Film-maker Eric Khoo says characters by Tatsumi seeped into many of his short films

The death earlier this month of Japanese manga artist and storyteller Yoshihiro Tatsumi will perhaps be felt most keenly in Singapore by film-maker Eric Khoo.

Three years ago, Khoo, 48, wrote and directed an animated feature based on the life and stories of Tatsumi, who died of cancer at the age of 79.

"I had known him for six years and, all this time, he was battling leukaemia," Khoo tells Life!.

During that time, the two had grown close, he says.

Tatsumi, the film, was released in 2011 after being selected to premiere in the Un Certain Regard section at the Cannes Film Festival that year.

It was also Singapore's entry to the Academy Awards in 2012.

The DVD of the film is available in Singapore, but in Japan, distributors plan to release it in June this year to mark Tatsumi's birthday.

Khoo credits Tatsumi's pessimistic tales of urban alienation, confused masculinity and repressed urges for influencing his own early work in comics and in films.

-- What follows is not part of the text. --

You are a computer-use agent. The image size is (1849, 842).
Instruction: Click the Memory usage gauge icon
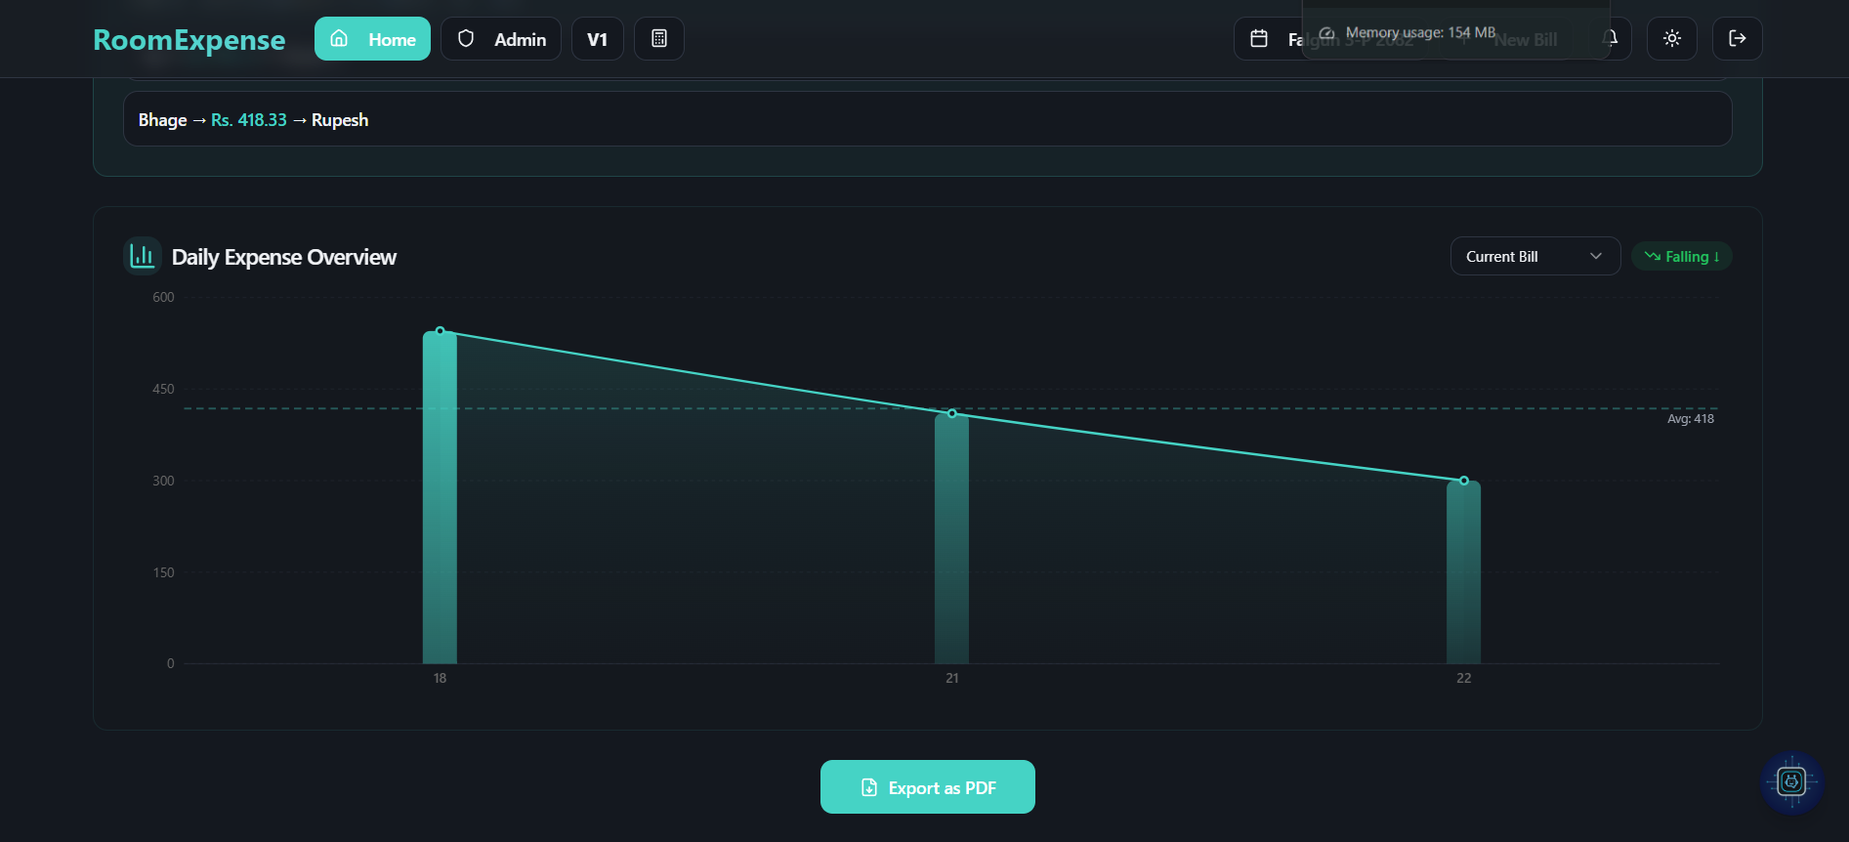click(x=1326, y=33)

"I owe a lot to sensei," says Khoo, referring to Tatsumi using the Japanese term for master, or teacher.

"I look back now at my short films and many of sensei's characters seeped into them," he says.

In 2009, Khoo had sought out Tatsumi in Tokyo for a first meeting, after Tatsumi's manga autobiography A Drifting Life (2008) reminded Khoo of the man's talents and the seminal role he played in Khoo's artistic development.

After the three-hour conversation, Khoo won Tatsumi's blessings for the film.

The artist's penchant for downbeat realism in storytelling, as well as his straightforward personal style, ran counter to the mainstream in his home country. For that reason, he is more well regarded abroad than in Japan, says Khoo.

"The most remarkable thing about him is that he never lied, never faked to be popular," he says.

Khoo's film wraps a narrative of Tatsumi's early life and work, based on A Drifting Life, around five of the artist's fiction stories.

The art was created in Indonesia by Infinite Frameworks, the project's co-producer, and supervised by Khoo and Tatsumi.

The film sold to 20 countries and Khoo is glad to note that it has helped spark a revival of interest in Tatsumi's books.

Khoo recalls how proud Tatsumi was when he walked the red carpet at Cannes and how, despite the old master's failing health, he could still register his excitement.

"He held my hand and squeezed it. It was amazing," he says.